During the trial, Guido declares that he will tell the truth before the verdict falls upon him. Fearing that Guido will identify her as the real murderer, the Duchess orders the judges not to allow him to speak. However, the judges finally grant Guido the right to defend himself, at which time he claims that he is the murderer. The duchess faints in shame, shock and gratefulness.

===Act V===

The Duchess masks herself in a cloak to visit Guido in jail. She plans to substitute herself for him at the execution on the next day. Determined to die, she drank the poison that was put next to the sleeping Guido. Guido wakes up and admits that he has forgiven the Duchess and that he loves her. The Duchess urges Guido to flee but he refuses. Guido finally kills himself with the Duchess's dagger after she dies in his arms.

==Critical reception==

Wilde himself described the play to Anderson: "I have no hesitation in saying that it is the masterpiece of all my literary work, the chef d'oeuvre of my youth." Mary Anderson, however, was less enthusiastic:
"The play in its present form, I fear, would no more please the public of today than would 'Venus Preserved' or 'Lucretia Borgia'. Neither of us can afford failure now, and your Duchess in my hands would not succeed, as the part does not fit me. My admiration of your ability is as great as ever."
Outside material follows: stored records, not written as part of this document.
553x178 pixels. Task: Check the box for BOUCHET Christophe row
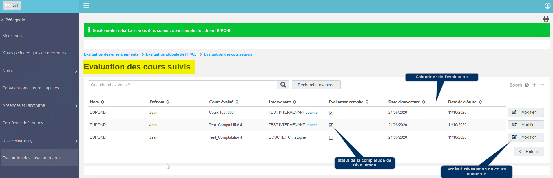pyautogui.click(x=331, y=137)
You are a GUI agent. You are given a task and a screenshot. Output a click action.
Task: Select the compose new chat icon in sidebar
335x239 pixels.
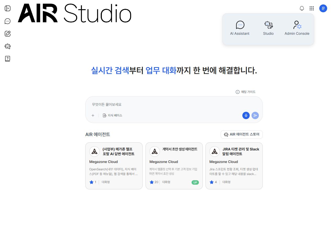pyautogui.click(x=7, y=34)
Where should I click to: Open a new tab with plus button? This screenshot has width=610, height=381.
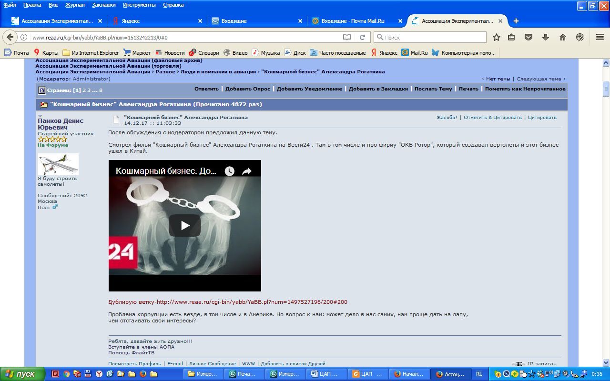pos(516,21)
William Winter reviewed the first production in The New York Tribune on 27 January 1891:
"The new play is deftly constructed in five short acts, and is written in a strain of blank verse that is always melodious, often eloquent, and sometimes freighted with fanciful figures of rare beauty. It is less a tragedy, however, than a melodrama...the radical defect of the work is insincerity. No one in it is natural."
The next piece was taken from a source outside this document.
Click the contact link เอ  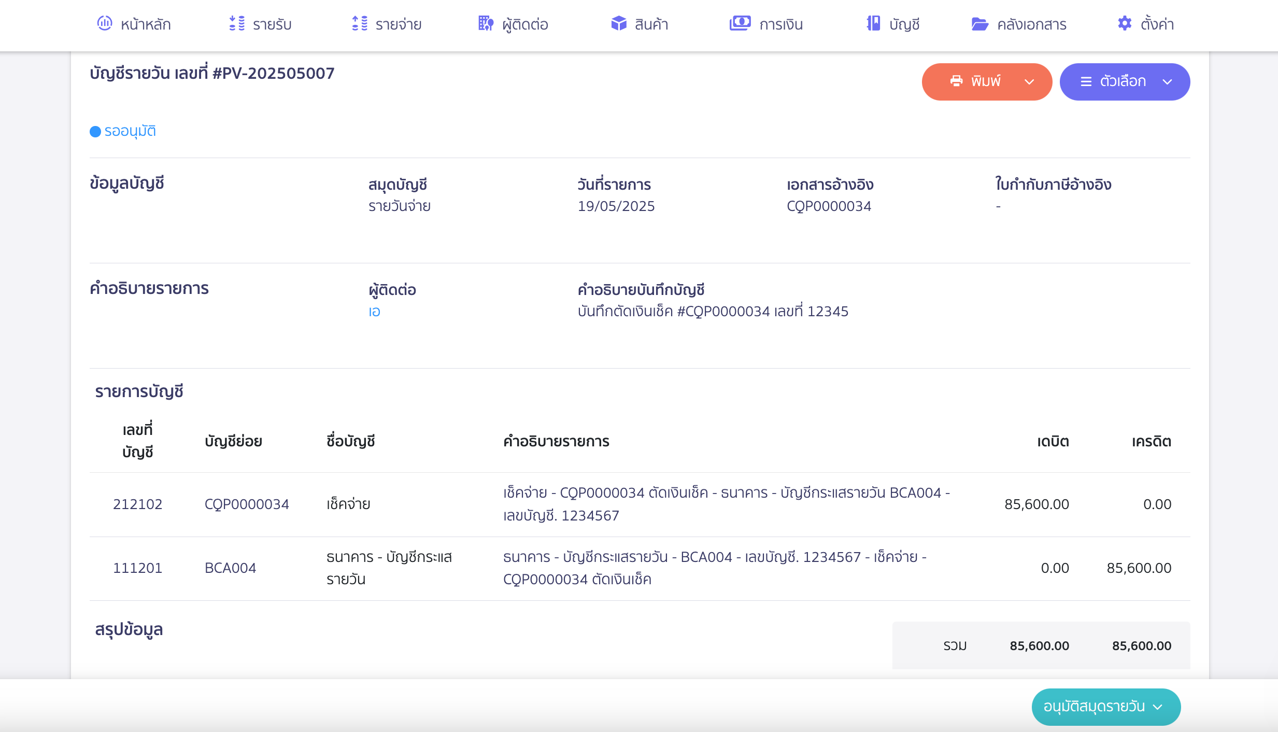click(x=374, y=312)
The Duchess of Padua is not regarded as one of Wilde's major works, and has rarely been performed or discussed. Leonée Ormond suggests several reasons for this: it is "quite unlike the plays for which Wilde is most famous, and biographers and critics have been inclined to say that it is unstageable, that it draws too heavily upon Shakespeare, Jacobean tragedy and Shelley’s The Cenci."

Robert Shore commented on the play itself while reviewing a rare contemporary production:
"...his tale of Renaissance realpolitik, revenge and big love is about as far removed from the sophisticated social ironies of The Importance of Being Earnest as you can get. The dramatist affects the high Jacobean manner but the results are more cold pastiche than hot homage. Shakespearean archetypes stand behind the action - especially Lady Macbeth and Romeo and Juliet - but the smoothness of the verse means Wilde's characters never burn with the knotty tormented passion of their dramatic forebears. Basically, it's Victorian melodrama."

However, Joseph Pearce is more receptive to Wilde's Shakespearian influence: "Unfortunately, the derivativeness of The Duchess of Padua has devalued it in the eyes of the critics...Yet if The Duchess of Padua is an imitation of Shakespeare, it is a very good imitation." He emphasises the presence of Wilde's own paradoxical style in lines such as "She is worse than ugly, she is good", and views it as sharing major themes and language with the rest of Wilde's canon.

==Adaptations==
The Duchess of Padua was the basis of a one-act opera by Jane Van Etten, titled Guido Ferranti, which premiered in Chicago in 1914 and was one of the first American operas by a woman to be produced by a regular company.

The work has been adapted into a chamber opera for four voices and piano duet by Edward Lambert (2019).